Problem details:
After locating the line that contains "Image resolution: width=584" in the records below, write out exactly that line and each line after it through the one that contains "600x268 pixels.", and nothing else.

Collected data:
========

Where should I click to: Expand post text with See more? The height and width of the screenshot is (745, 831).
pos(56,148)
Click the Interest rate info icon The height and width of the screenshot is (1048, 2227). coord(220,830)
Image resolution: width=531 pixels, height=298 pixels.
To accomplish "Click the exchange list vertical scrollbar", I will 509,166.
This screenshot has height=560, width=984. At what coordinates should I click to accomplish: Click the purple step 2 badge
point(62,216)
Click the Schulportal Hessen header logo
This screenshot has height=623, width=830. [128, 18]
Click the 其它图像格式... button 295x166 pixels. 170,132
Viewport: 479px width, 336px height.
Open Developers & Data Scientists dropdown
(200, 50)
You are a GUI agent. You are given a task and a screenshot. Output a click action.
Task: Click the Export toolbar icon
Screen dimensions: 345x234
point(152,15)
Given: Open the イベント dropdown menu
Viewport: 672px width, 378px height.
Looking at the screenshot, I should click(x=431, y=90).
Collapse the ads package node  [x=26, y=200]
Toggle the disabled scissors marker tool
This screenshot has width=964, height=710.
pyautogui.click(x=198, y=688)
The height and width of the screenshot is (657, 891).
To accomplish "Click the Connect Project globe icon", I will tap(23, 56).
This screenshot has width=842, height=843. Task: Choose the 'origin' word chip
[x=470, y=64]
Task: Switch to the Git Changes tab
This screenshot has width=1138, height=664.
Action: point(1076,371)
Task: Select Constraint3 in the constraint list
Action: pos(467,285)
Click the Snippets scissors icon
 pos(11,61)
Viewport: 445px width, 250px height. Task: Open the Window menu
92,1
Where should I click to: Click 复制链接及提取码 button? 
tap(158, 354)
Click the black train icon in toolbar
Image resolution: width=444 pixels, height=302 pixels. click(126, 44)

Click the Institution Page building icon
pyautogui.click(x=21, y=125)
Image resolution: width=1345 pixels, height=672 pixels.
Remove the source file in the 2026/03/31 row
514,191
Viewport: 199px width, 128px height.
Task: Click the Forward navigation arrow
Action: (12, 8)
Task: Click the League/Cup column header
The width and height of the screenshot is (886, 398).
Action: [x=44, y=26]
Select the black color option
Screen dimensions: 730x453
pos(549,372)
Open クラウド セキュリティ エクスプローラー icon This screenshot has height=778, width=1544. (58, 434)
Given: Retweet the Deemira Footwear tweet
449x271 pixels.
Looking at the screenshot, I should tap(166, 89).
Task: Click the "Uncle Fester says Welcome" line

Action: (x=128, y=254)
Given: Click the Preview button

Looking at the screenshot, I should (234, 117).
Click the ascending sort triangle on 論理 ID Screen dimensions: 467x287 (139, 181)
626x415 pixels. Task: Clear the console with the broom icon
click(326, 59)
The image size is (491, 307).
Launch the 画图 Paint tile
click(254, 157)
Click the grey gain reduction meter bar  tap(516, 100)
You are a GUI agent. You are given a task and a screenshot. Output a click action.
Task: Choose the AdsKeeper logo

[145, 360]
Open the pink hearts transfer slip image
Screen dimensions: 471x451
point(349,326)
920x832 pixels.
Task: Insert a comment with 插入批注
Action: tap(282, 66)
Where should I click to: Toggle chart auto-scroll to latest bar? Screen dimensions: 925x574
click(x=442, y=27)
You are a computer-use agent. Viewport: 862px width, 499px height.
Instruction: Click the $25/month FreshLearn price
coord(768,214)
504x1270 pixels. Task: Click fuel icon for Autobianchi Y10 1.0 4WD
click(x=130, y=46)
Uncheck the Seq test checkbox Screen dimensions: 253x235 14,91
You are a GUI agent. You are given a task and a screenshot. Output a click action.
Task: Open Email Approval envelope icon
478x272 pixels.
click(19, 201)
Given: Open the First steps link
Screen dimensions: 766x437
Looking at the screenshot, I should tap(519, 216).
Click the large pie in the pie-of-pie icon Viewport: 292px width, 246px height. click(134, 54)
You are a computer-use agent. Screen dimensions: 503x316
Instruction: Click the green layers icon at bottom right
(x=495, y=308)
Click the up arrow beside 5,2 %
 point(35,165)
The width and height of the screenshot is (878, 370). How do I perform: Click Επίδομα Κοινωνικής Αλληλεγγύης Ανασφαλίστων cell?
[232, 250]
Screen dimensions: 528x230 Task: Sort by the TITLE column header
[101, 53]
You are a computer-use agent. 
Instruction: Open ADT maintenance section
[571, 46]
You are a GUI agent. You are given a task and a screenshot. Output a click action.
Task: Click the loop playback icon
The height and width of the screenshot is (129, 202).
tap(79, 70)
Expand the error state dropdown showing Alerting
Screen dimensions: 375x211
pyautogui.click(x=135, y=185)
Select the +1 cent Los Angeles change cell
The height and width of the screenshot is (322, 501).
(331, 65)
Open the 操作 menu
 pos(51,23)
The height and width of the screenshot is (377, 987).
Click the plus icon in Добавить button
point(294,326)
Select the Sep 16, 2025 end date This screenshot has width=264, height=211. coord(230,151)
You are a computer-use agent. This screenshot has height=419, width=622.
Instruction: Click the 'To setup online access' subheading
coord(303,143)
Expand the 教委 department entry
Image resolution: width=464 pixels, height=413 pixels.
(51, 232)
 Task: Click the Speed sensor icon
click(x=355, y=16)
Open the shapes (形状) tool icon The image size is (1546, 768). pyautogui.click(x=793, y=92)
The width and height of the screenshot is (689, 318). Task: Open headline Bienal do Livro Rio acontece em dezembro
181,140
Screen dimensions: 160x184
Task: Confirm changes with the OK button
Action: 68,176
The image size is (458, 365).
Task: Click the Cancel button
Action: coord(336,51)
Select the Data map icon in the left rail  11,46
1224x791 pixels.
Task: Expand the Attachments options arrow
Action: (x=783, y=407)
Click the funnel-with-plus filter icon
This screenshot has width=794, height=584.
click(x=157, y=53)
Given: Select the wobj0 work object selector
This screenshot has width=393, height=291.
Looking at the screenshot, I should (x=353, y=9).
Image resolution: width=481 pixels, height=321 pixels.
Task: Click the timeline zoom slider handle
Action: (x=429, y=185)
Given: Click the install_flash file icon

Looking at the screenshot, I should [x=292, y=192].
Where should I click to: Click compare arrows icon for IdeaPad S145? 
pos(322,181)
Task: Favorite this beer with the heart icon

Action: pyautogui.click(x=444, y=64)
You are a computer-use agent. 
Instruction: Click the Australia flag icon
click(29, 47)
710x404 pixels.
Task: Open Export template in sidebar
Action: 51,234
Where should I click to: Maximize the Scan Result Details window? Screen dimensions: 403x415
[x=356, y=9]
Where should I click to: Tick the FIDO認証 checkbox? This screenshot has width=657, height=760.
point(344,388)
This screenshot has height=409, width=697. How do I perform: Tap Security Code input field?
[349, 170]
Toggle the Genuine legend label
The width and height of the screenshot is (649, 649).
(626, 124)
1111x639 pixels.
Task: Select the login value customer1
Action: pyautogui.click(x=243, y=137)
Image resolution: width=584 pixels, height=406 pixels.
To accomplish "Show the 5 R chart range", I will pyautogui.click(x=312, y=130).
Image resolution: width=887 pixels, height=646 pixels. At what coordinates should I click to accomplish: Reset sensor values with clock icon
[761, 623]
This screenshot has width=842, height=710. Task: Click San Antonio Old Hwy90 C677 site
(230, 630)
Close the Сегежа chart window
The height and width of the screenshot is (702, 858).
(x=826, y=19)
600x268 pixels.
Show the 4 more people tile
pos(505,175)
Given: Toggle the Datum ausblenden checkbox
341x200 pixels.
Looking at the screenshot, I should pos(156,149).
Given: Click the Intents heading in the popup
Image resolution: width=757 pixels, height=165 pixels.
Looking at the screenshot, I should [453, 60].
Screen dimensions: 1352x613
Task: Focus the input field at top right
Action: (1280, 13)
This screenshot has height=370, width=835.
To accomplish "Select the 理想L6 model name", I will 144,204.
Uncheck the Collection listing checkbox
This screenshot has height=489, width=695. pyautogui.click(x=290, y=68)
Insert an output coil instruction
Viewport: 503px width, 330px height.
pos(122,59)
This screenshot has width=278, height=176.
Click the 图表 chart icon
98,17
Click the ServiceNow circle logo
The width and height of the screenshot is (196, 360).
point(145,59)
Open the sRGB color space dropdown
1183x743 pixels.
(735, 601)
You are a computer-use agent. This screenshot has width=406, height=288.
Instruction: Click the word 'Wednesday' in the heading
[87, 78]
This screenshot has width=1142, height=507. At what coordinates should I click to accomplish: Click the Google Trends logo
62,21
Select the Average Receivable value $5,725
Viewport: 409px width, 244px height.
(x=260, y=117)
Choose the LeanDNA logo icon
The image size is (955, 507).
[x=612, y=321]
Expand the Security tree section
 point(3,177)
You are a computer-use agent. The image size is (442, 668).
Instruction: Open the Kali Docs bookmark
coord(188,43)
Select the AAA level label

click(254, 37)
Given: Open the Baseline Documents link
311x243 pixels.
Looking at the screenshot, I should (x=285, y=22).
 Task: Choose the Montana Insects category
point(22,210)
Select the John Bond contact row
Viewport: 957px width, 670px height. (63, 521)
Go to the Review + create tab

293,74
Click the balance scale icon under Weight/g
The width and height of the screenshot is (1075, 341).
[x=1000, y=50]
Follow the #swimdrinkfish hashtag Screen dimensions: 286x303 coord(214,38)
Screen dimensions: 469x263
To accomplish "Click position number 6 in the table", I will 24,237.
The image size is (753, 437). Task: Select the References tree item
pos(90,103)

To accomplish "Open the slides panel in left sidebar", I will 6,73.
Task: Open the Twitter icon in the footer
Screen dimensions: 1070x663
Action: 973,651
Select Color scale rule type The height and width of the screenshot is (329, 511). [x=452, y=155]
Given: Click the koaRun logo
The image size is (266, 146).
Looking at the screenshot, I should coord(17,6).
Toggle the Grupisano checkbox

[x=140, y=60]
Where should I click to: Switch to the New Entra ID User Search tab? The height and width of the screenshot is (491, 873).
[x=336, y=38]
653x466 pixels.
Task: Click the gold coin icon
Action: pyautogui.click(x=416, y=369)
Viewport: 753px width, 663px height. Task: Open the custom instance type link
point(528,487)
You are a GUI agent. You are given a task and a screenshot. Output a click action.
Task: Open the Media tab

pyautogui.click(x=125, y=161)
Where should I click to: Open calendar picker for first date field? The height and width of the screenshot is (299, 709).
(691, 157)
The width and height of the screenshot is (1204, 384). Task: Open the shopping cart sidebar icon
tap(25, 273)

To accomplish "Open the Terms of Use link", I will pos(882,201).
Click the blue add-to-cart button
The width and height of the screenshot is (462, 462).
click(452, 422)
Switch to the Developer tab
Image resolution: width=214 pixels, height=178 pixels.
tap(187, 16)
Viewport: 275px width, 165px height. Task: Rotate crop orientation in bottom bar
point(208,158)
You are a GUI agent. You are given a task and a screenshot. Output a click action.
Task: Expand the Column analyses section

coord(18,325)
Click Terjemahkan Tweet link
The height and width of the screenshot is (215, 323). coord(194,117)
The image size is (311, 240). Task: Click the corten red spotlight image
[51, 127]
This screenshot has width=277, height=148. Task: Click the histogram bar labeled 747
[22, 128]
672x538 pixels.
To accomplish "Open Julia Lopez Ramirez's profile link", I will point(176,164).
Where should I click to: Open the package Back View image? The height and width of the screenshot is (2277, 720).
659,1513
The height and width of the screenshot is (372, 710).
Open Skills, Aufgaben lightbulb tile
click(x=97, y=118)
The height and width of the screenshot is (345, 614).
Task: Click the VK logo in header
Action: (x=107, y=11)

========

Exercise answer:
Image resolution: width=584 pixels, height=406 pixels.
To accomplish "Show the 5 R chart range", I will pyautogui.click(x=312, y=130).
Image resolution: width=887 pixels, height=646 pixels. At what coordinates should I click to accomplish: Reset sensor values with clock icon
[761, 623]
This screenshot has width=842, height=710. Task: Click San Antonio Old Hwy90 C677 site
(230, 630)
Close the Сегежа chart window
The height and width of the screenshot is (702, 858).
(x=826, y=19)
600x268 pixels.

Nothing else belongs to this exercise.